All of the records must be set down again word for word.

Supplied information below:

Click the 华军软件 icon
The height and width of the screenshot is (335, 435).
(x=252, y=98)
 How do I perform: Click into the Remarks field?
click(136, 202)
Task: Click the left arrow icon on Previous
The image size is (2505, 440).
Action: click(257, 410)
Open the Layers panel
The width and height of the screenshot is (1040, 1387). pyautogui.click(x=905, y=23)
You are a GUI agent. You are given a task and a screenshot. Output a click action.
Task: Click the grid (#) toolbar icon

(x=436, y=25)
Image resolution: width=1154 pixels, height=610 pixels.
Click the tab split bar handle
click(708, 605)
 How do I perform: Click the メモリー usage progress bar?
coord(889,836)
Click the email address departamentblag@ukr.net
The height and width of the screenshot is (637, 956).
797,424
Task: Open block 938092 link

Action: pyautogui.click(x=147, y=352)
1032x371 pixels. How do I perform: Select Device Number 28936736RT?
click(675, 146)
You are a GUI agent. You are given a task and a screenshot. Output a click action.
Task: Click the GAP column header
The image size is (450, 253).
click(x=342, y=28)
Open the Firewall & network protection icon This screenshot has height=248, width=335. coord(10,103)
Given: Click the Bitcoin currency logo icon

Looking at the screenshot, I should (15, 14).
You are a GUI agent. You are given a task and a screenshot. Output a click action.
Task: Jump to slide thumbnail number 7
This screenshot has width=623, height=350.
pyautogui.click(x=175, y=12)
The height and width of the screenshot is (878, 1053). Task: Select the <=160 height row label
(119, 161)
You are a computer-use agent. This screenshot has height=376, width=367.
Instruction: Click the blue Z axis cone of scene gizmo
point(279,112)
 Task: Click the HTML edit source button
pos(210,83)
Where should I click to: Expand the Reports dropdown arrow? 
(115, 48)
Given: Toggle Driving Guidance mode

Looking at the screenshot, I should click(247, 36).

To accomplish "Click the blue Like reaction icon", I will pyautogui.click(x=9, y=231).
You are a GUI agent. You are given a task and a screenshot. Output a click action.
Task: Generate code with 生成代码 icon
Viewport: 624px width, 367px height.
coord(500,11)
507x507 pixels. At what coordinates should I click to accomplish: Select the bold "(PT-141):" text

End of Supplied information.

### Exercise answer
Click the 华军软件 icon
The height and width of the screenshot is (335, 435).
(x=252, y=98)
 How do I perform: Click into the Remarks field?
click(136, 202)
Task: Click the left arrow icon on Previous
The image size is (2505, 440).
Action: click(257, 410)
Open the Layers panel
The width and height of the screenshot is (1040, 1387). pyautogui.click(x=905, y=23)
You are a GUI agent. You are given a task and a screenshot. Output a click action.
Task: Click the grid (#) toolbar icon

(x=436, y=25)
Image resolution: width=1154 pixels, height=610 pixels.
Click the tab split bar handle
click(708, 605)
 How do I perform: Click the メモリー usage progress bar?
coord(889,836)
Click the email address departamentblag@ukr.net
The height and width of the screenshot is (637, 956).
797,424
Task: Open block 938092 link

Action: pyautogui.click(x=147, y=352)
1032x371 pixels. How do I perform: Select Device Number 28936736RT?
click(675, 146)
You are a GUI agent. You are given a task and a screenshot. Output a click action.
Task: Click the GAP column header
The image size is (450, 253).
click(x=342, y=28)
Open the Firewall & network protection icon This screenshot has height=248, width=335. coord(10,103)
Given: Click the Bitcoin currency logo icon

Looking at the screenshot, I should (15, 14).
You are a GUI agent. You are given a task and a screenshot. Output a click action.
Task: Jump to slide thumbnail number 7
This screenshot has width=623, height=350.
pyautogui.click(x=175, y=12)
The height and width of the screenshot is (878, 1053). Task: Select the <=160 height row label
(119, 161)
You are a computer-use agent. This screenshot has height=376, width=367.
Instruction: Click the blue Z axis cone of scene gizmo
point(279,112)
 Task: Click the HTML edit source button
pos(210,83)
Where should I click to: Expand the Reports dropdown arrow? 
(115, 48)
Given: Toggle Driving Guidance mode

Looking at the screenshot, I should click(247, 36).

To accomplish "Click the blue Like reaction icon", I will pyautogui.click(x=9, y=231).
You are a GUI agent. You are given a task and a screenshot. Output a click action.
Task: Generate code with 生成代码 icon
Viewport: 624px width, 367px height.
coord(500,11)
507x507 pixels. At what coordinates should I click to accomplish: Select the bold "(PT-141):" text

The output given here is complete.